Ashe held Rhapsody’s chair for her
as she settled in with the baby, then took his seat at the table. He unrolled the large scroll, revealing a map of the continent that highlighted in green the lands of the Cymrian Alliance, comprised of Tyrian, the southwestern coastal Lirin realm, the six central provinces of Roland, as well as the Firbolg mountains known as the Teeth at the easternmost border. The northwestern forest of Gwynwood and the small city-state of Sepulvarta, both religious strongholds of the continent’s two major sects, were depicted in white but dotted in green, indicating their allegiance to the Alliance as well as their independence.
Sepulvarta, sometimes called the City of Reason, was the seat of the Patriarch, the head of the church known generally as the Patrician faith, while Gwynwood was the holy forest of the Filids, nature priests who tended to the Great White Tree of earth.
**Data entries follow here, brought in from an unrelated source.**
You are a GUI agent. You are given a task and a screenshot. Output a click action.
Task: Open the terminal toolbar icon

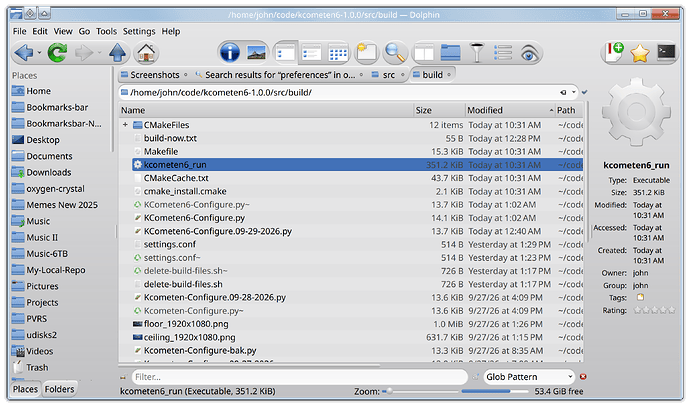[x=666, y=53]
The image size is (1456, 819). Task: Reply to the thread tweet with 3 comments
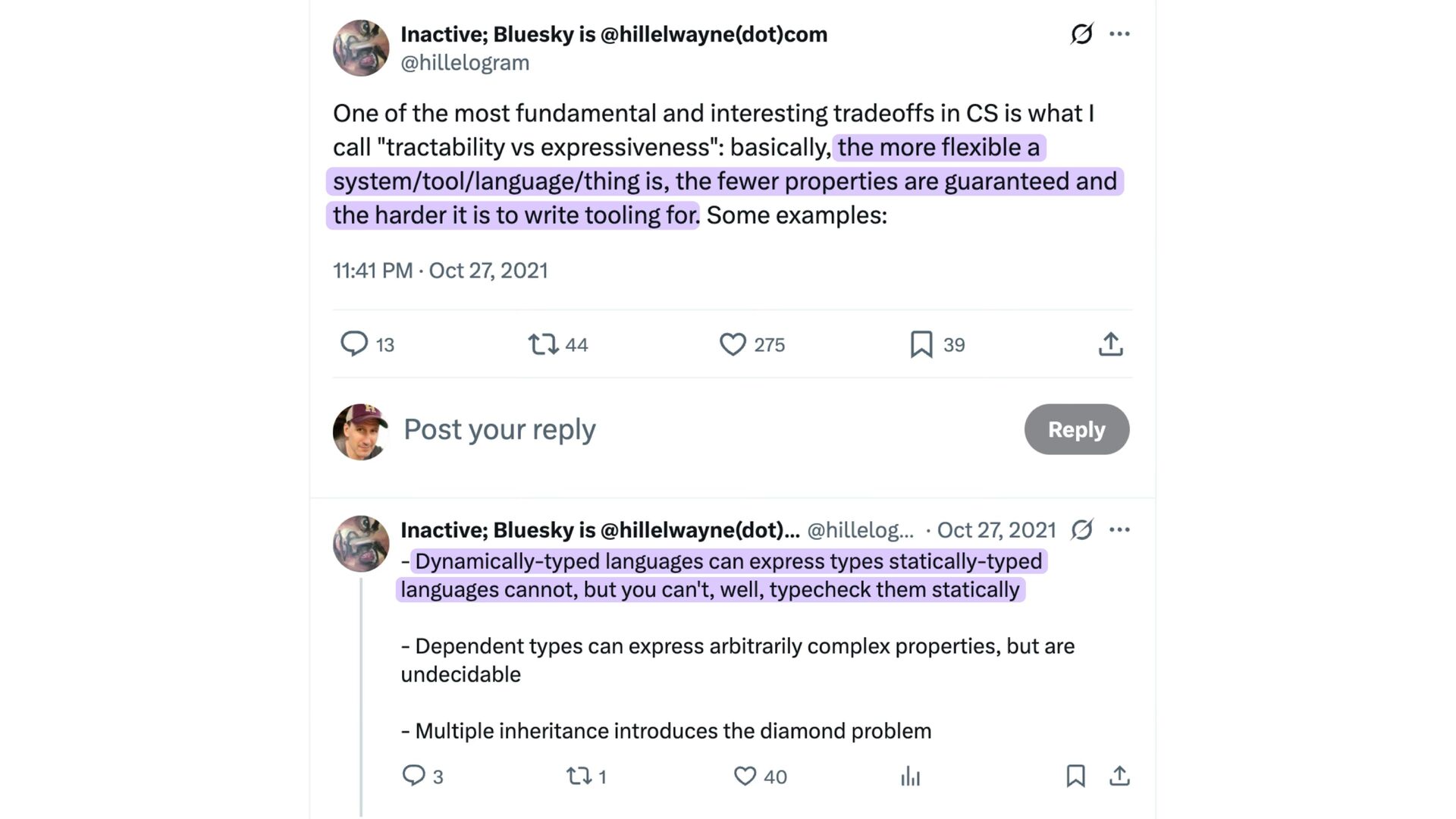pos(414,776)
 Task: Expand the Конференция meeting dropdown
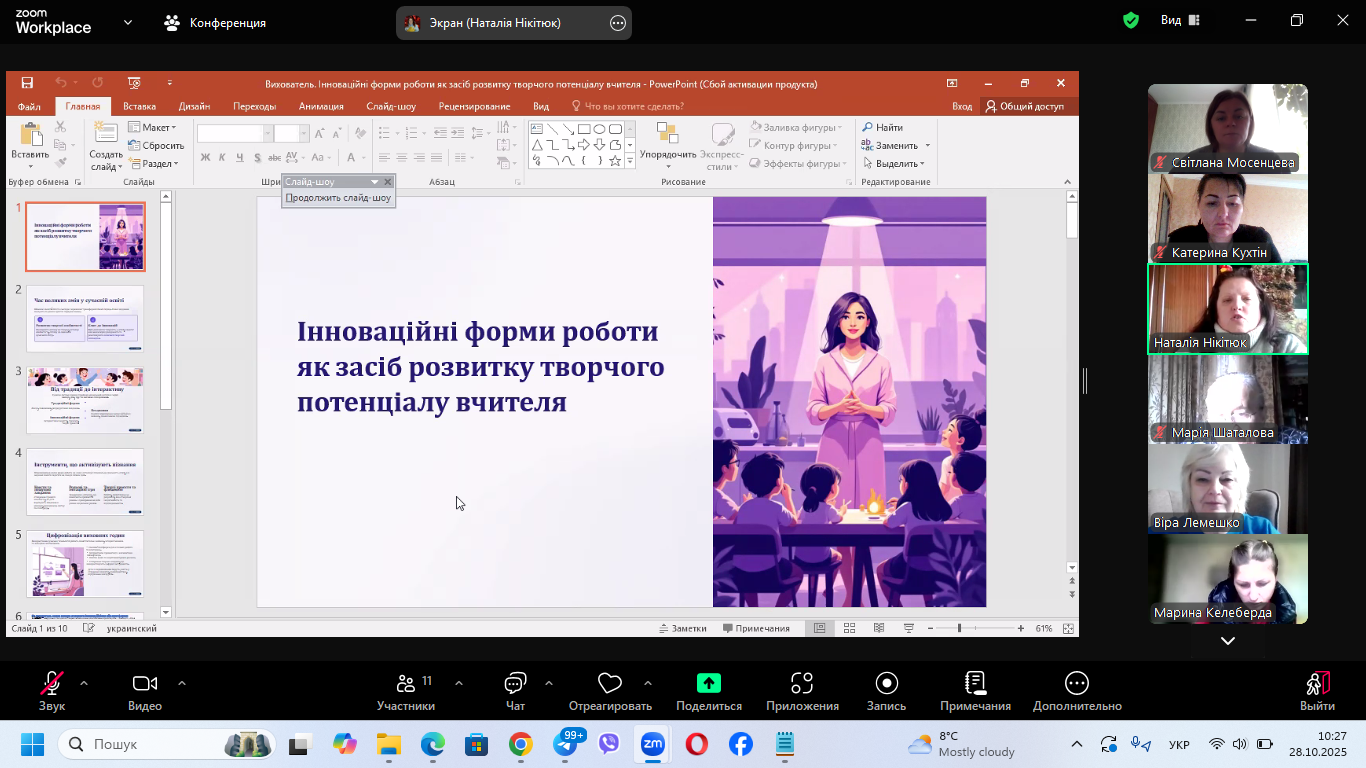point(216,23)
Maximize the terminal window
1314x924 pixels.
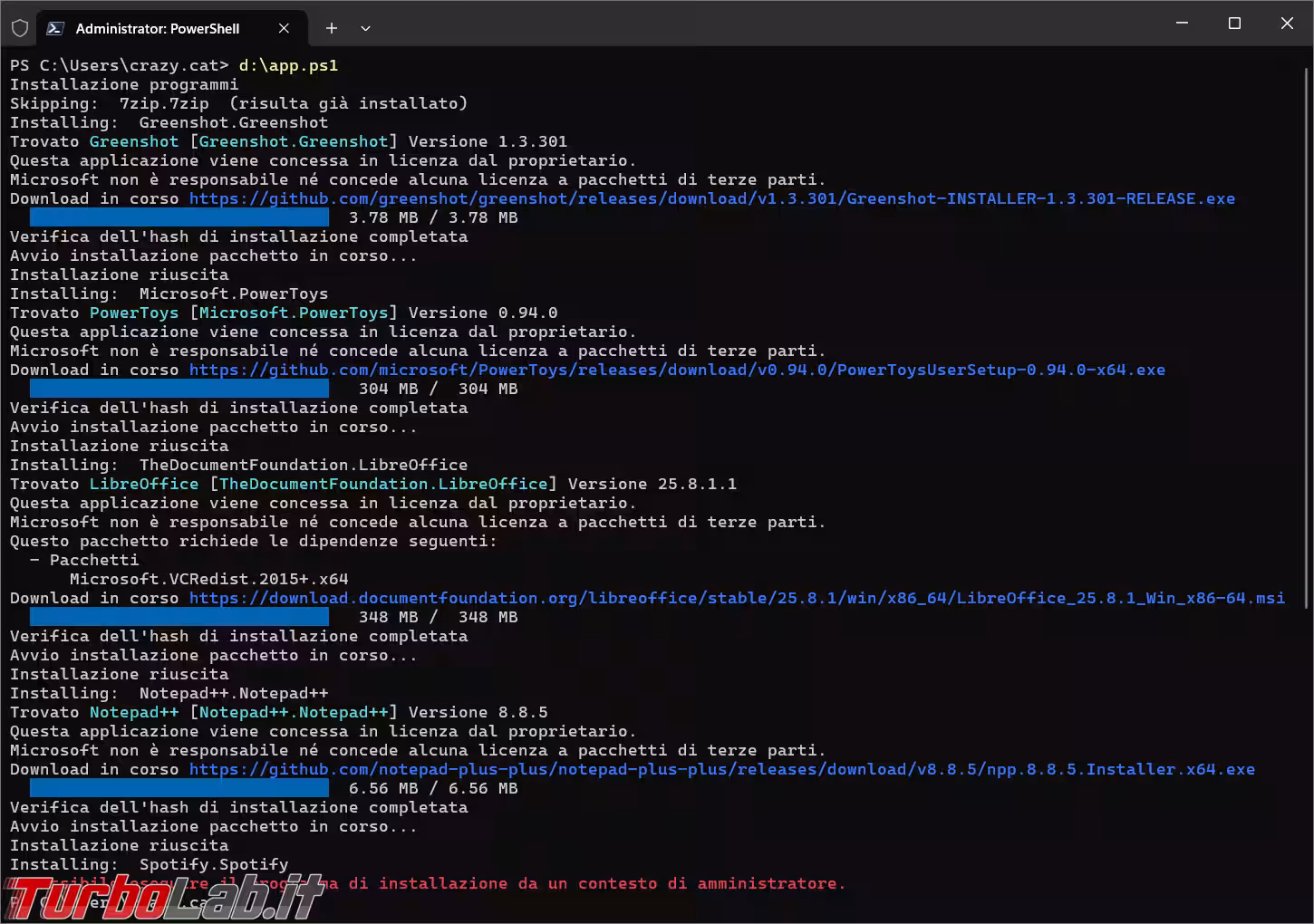pos(1234,24)
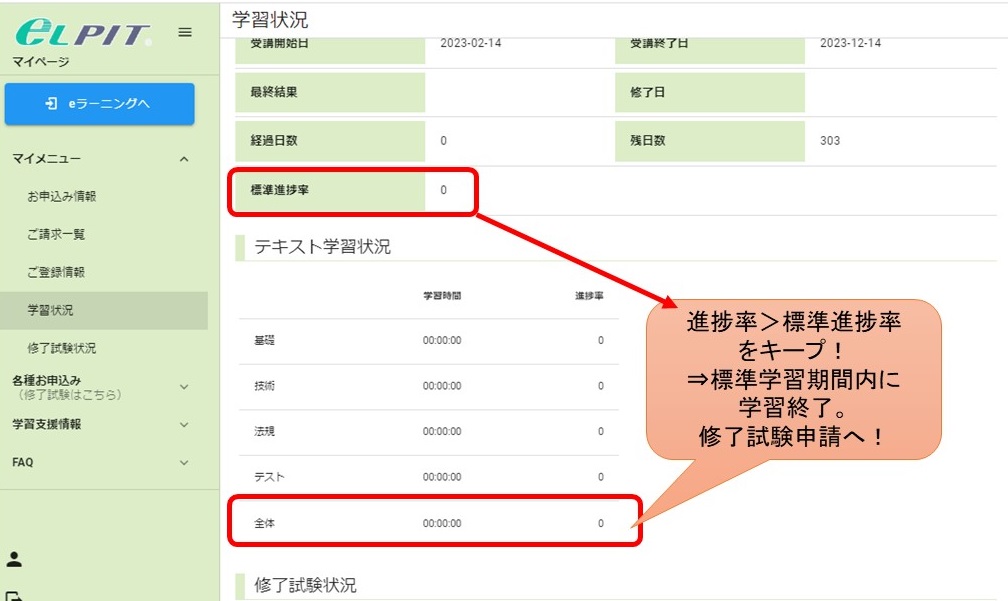Open お申込み情報 menu item
The width and height of the screenshot is (1008, 601).
[x=62, y=197]
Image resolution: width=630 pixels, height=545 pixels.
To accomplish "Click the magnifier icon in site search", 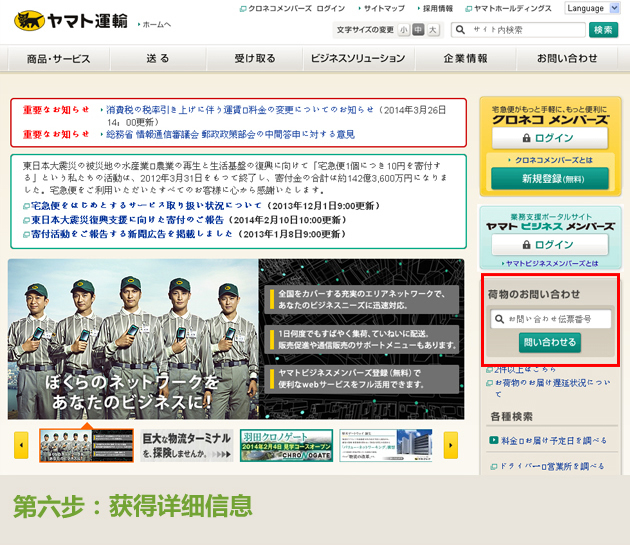I will pyautogui.click(x=461, y=31).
As Lord Cymrian, Ashe was the titular head of both sects, but only ceremonially; he had continued to recognize the independence of both orders upon the formation of the Cymrian Alliance, sponsoring discussions between the two sects that had been adversaries during most of the fourteen centuries since the Cymrian refugees first came to the Wyrmlands.
“Thank you for your forbearance,” Ashe said. “I know that each of you brings terrible news, as do I. I have asked you to retain it in silence before sharing it, so that the impact of your words will be as pure and accurate as possible.”
His voice resonated inside the hovering circle of light, the sound remaining trapped within it. The Lord Cymrian reached into his pocket, removed a coin minted with his own aspect, and tossed it on the earthen floor outside the protective spinning light. It landed without sound; satisfied, he continued his address.
“We know we are facing war—what is at question is the scale of it, and who is allied against us. Each of us holds a piece of that answer, and it is critical that we have as much of the puzzle as we can know before we put our defenses in place. We must ascertain whether what is coming is a war of conquest, driven by the greed of men, or if it is something far darker, more ancient, which has always loomed in the distance. Rhapsody, Namer that she is, has the power to not only record the words for posterity, but to help derive additional meaning from them once they are laid out for her. She has canted a circle of protection to keep our words secret from any ear that could hear them, hiding us all from any eye that could see within our council chamber. She will now remain silent, concentrating on each of our stories. I will speak first.” He turned slightly toward Anborn.